» BRANO SCELTO
□ □ □ □ □ □ □

PAPA UNO E PAPA DUE

La morte di Papa due – Josip Ratzinger-, incomprensibilmente emerito, ha aperto la stura alle polemiche e alle maldicenze, ma ha chiuso il cerchio di una fase discutibile della vita della Chiesa cattolica insieme alla santificazione di Giovanni Paolo II, Papa fascistissimo, per metterlo al riparo dal liquame di fogna che, sebbene gradualmente emergerà comunque a connotare il suo pontificato. E questo malgrado i tanti suoi fanatici sostenitori siano stati pronti a sostenere l’esistenza dei suoi improbabili miracoli, per ottenerne la canonizzazione. Si chiude comunque un ciclo storico caratterizzato dal ruolo opaco dell’IOR, dalle speculazioni azionarie, dagli scandali, dagli omicidi (la morte oscura di Roberto Calvi), il rapimento di Emanuela Orlanti e chi più ne ha ne metta su un ciclo storico.
Ci riferiamo alla Chiesa Cattolica durante la gestione di Carol Woytila che ha spostato l’asse di gestione e la composizione delle componenti apicali dell’istituzione profondamente a destra e su posizioni conservatrici, operazione consolidata dal suo sodale Josip Ratzinger. Rimane invece ancora aperto il capitolo pedofilia al quale si vorrebbe ponesse un suggello la vicenda relativa al Cardinale Becciu il cui processo è in corso.

□ □ □ □ □ □ □

» DATI
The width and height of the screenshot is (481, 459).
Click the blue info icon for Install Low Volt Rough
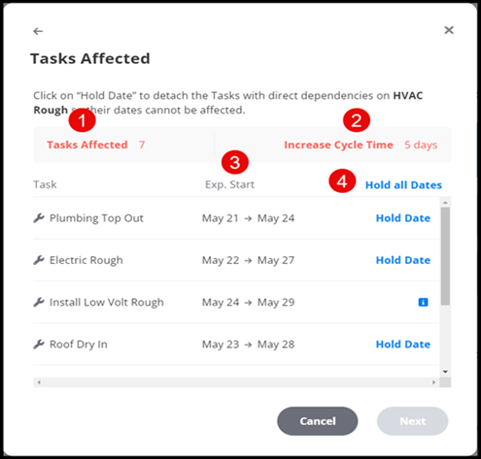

□ □ □ □ □ □ □

» SFIDA A
Nel testo sui due papi, elenca gli elementi che caratterizzano il ciclo storico che secondo l'autore si chiude.
» SFIDA B
Prosegui il testo sui due papi dopo la sua ultima frase.

» SOLUZIONE ESERCIZIO A
- il ruolo opaco dell'IOR
- le speculazioni azionarie
- gli scandali
- gli omicidi (la morte oscura di Roberto Calvi)
- il rapimento di Emanuela Orlanti

» SOLUZIONE ESERCIZIO B
Il pavido teologo si è spento lasciandosi dietro una coda di polemiche abilmente alimentate dai suoi sostenitori che scalpitano, orbati dal suo ombrello protettivo e invocano ragioni teologiche al sostegno della messa in rito latino e della tanto declamata lotta dello scomparso verso il relativismo, affiancato da “pensatori”, vere pere marce e bacate del pensiero filosofico, (il sedicente filosofo Marcello Pera). Il duo è noto per aver cercato di difendere il pensiero unico a fronte delle risultanze della scienza e del pensiero umanista che fa del pluralismo e del dubbio delle coscienze uno
strumento di indagine del valore relativo della verità, negando l’assoluto.
Si narra che Josip Ratzinger sia passato alla storia per il suo discorso di Ratisbona del 12 dicembre 2006 che sarebbe stato profetico.

Un Papa pavido dal pensiero debole

Merito di quanto detto in quel discorso d è di avere esplicitato i segnali intercettati dalla diplomazia vaticana anche attraverso i rapporti Inter-religiosi intrattenuti dalla diplomazia vaticana i segnali della marea montante dell’attacco islamista all’occidente e della sua portata radicale di contestazione dei suoi valori dell’occidente. La modalità di
esplicitazione di questo messaggio sono state l’utilizzazione del linguaggio filosofico e la esplicitazione dei contenuti con una modalità forse più tipico dell’ortodossia che del cristianesimo romano, quello del richiamo alla tradizione e al linguaggio della storia, nella convinzione che nulla c’è di nuovo sotto il cielo. Questo filosofo fragile e ondivago del resto ha messo in mostra le caratteristiche cangianti della sua personalità: fortemente influenzato nelle sue posizioni teologiche assunte durante il Vaticano II, catturato dal contesto progressista ha sostenuto le tesi conciliari, salvo poi accettare a
Concilio finito il ruolo del restauratore e di guardiano dell’ortodossia, dirigendo il Sant’ Uffizio.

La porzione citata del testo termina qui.